◆ GOAL: Reproduce verbatim everything from the line containing "has width=646, height=1149." down to the line containing "The height and width of the screenshot is (977, 1737).", both included, and nothing else from the records.

____________

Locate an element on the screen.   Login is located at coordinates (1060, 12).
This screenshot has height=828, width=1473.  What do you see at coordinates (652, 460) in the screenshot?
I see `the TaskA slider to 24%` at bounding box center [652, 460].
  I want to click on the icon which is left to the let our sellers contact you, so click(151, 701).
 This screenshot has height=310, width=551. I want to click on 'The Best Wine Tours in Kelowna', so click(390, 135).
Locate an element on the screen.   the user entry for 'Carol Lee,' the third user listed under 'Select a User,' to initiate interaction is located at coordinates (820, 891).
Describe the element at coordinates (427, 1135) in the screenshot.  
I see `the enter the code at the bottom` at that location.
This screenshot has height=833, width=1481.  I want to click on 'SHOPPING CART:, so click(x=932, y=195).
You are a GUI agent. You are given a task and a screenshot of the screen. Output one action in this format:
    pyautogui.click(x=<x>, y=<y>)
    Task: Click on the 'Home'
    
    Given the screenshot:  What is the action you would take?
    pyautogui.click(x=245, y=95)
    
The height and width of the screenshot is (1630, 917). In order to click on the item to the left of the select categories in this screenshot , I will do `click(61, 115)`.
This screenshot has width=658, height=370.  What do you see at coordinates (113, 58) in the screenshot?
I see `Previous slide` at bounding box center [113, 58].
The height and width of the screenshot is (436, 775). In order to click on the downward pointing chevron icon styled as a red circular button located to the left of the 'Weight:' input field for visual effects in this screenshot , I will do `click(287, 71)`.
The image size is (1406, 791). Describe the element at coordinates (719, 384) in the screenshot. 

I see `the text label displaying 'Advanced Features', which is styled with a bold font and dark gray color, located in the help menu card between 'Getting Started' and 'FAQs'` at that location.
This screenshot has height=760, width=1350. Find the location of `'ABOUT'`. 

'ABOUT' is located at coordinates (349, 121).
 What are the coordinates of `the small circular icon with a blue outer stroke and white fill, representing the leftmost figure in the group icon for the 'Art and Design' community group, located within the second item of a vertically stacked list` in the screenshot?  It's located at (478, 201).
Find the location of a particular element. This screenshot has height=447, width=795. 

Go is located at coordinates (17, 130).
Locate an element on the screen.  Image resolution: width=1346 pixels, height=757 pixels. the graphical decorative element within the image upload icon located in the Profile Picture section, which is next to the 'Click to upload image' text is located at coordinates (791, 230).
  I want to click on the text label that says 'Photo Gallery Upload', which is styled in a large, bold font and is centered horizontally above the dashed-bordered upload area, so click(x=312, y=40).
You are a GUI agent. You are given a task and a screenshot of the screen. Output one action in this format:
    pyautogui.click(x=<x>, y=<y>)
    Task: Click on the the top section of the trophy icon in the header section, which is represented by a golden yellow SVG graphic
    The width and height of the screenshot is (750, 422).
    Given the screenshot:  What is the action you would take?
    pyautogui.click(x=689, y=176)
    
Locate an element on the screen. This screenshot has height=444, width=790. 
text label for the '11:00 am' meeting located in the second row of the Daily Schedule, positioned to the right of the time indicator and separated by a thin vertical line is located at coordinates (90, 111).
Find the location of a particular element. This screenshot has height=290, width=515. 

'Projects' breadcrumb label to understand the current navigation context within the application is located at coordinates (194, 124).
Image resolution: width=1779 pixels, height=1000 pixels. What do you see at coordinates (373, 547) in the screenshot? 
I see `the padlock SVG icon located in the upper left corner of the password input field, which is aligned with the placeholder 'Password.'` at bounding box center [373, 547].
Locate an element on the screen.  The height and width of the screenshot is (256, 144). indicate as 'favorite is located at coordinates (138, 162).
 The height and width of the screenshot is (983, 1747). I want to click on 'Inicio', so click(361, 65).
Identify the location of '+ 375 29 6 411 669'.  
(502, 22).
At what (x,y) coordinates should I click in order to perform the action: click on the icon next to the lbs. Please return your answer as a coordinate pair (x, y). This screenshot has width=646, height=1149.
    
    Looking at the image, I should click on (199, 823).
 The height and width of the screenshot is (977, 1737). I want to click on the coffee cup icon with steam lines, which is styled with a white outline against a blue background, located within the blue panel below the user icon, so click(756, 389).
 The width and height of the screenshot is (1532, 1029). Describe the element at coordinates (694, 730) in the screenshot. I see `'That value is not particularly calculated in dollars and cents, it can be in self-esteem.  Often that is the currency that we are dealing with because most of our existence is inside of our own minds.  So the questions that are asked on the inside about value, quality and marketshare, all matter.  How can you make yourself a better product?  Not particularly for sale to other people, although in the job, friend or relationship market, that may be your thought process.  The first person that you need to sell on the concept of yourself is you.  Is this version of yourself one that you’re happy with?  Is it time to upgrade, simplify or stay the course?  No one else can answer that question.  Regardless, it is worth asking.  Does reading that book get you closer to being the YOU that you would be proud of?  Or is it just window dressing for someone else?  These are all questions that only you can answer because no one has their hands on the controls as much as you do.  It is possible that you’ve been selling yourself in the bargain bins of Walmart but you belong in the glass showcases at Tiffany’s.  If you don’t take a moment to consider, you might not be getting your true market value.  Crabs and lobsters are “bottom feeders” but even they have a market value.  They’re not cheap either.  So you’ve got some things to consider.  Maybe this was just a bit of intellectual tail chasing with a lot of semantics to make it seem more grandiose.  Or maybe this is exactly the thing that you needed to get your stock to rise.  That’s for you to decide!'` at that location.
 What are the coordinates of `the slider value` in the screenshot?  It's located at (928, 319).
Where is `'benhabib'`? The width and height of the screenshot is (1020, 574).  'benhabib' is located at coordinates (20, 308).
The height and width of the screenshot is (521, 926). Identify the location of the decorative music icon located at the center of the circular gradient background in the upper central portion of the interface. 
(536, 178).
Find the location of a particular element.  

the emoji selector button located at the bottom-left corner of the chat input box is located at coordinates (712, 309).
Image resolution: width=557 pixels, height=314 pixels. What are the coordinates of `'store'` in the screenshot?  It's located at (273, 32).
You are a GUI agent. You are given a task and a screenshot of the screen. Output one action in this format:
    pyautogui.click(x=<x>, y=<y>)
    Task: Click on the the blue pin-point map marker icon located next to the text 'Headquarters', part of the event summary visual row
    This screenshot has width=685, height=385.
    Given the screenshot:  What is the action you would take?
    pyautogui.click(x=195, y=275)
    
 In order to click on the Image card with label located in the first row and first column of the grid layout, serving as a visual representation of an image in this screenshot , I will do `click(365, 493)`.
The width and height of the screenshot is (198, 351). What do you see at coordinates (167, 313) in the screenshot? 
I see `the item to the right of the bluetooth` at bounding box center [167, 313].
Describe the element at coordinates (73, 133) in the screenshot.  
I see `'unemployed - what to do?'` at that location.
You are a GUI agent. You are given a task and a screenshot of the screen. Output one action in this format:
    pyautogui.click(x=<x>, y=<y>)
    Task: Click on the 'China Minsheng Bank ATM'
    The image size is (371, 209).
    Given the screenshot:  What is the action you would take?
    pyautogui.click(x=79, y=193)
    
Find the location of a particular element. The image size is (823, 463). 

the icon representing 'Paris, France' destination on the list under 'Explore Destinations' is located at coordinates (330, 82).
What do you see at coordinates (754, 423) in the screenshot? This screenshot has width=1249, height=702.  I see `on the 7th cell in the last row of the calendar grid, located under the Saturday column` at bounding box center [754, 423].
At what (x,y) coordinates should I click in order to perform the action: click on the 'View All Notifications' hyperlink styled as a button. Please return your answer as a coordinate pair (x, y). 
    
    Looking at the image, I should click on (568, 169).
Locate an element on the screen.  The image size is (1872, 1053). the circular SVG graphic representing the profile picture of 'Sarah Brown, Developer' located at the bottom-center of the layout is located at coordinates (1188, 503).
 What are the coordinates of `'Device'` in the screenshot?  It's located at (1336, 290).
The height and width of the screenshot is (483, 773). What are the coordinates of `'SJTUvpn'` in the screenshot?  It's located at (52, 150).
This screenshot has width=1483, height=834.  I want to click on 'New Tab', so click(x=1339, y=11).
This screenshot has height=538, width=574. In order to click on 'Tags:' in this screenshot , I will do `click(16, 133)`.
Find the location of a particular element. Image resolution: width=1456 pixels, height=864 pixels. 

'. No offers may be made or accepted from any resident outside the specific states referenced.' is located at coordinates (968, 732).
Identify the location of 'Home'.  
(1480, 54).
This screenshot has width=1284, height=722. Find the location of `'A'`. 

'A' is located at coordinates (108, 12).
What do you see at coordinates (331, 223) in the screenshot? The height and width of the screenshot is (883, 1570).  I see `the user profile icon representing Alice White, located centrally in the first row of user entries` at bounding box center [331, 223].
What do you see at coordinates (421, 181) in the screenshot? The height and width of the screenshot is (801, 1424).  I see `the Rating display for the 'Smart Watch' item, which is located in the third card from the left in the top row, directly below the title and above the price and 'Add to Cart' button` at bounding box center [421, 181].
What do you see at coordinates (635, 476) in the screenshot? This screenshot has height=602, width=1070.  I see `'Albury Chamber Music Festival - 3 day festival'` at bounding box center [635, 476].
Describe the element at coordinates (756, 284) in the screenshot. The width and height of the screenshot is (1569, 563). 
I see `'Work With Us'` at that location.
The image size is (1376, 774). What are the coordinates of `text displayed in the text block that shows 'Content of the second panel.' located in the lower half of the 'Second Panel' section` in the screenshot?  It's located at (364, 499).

____________

◆ RESPONSE FOR THIS EXERCISE:
At what (x,y) coordinates should I click in order to perform the action: click on the icon next to the lbs. Please return your answer as a coordinate pair (x, y). This screenshot has width=646, height=1149.
    
    Looking at the image, I should click on (199, 823).
 The height and width of the screenshot is (977, 1737). I want to click on the coffee cup icon with steam lines, which is styled with a white outline against a blue background, located within the blue panel below the user icon, so click(756, 389).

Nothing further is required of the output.